* _Given exercise_: Reproduce the material from the line containing "This screenshot has" through the end of the material, requests included, and add 25 to every coordinate in the answers. Leave the pictures out.

* _Available records_:
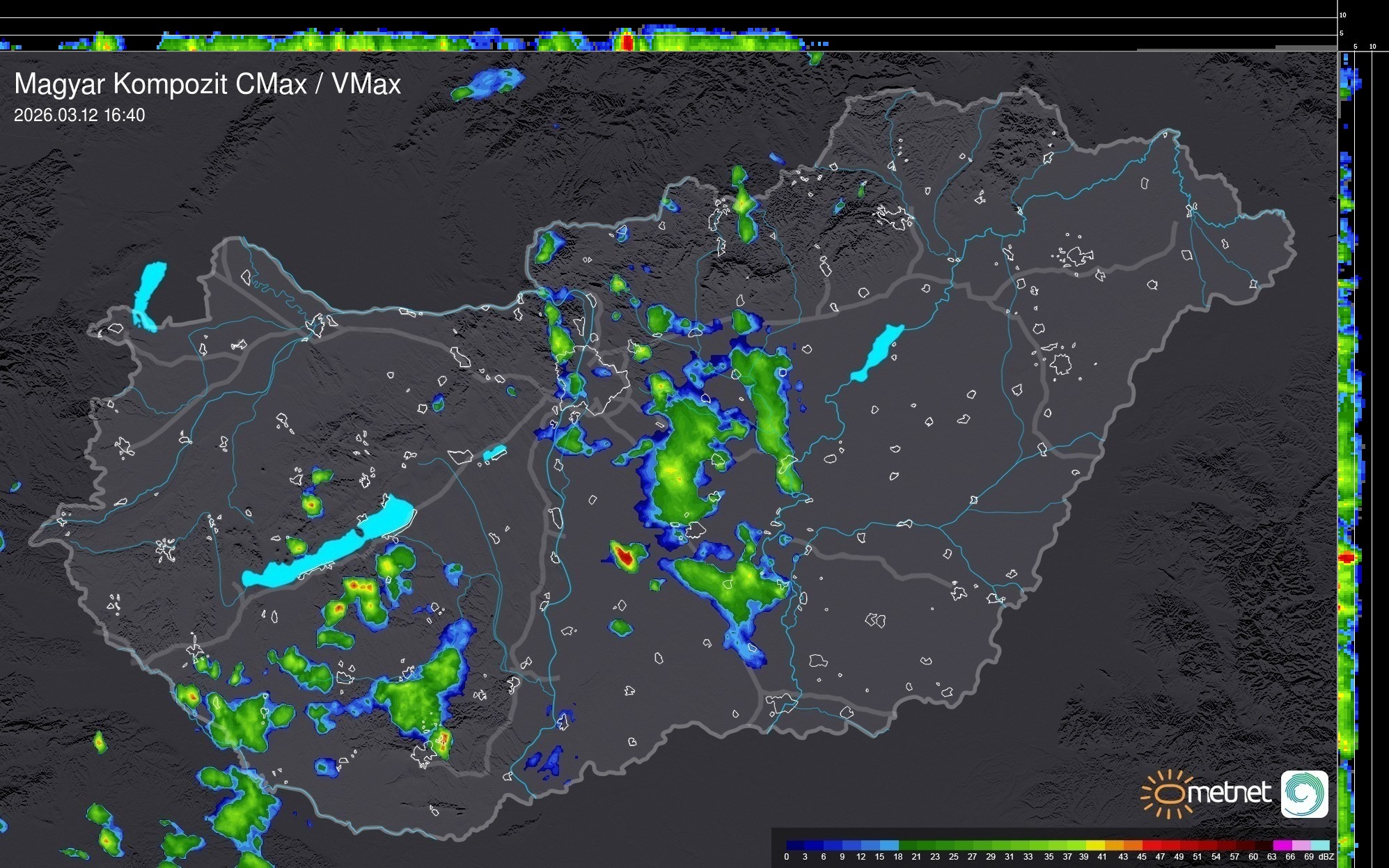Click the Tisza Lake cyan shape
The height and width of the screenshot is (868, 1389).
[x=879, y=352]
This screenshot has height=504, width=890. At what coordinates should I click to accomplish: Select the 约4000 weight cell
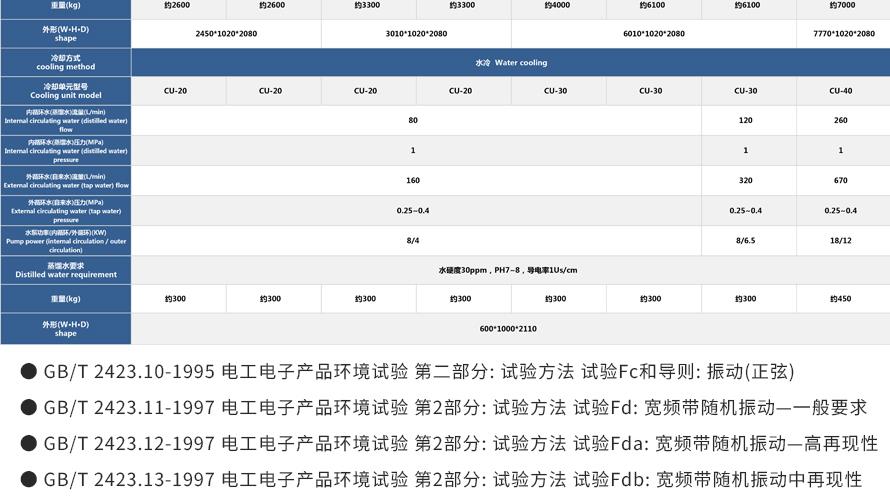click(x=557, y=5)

* _The completed task_:
This screenshot has height=504, width=890. At what coordinates should I click to accomplish: Select the 约4000 weight cell
click(x=582, y=30)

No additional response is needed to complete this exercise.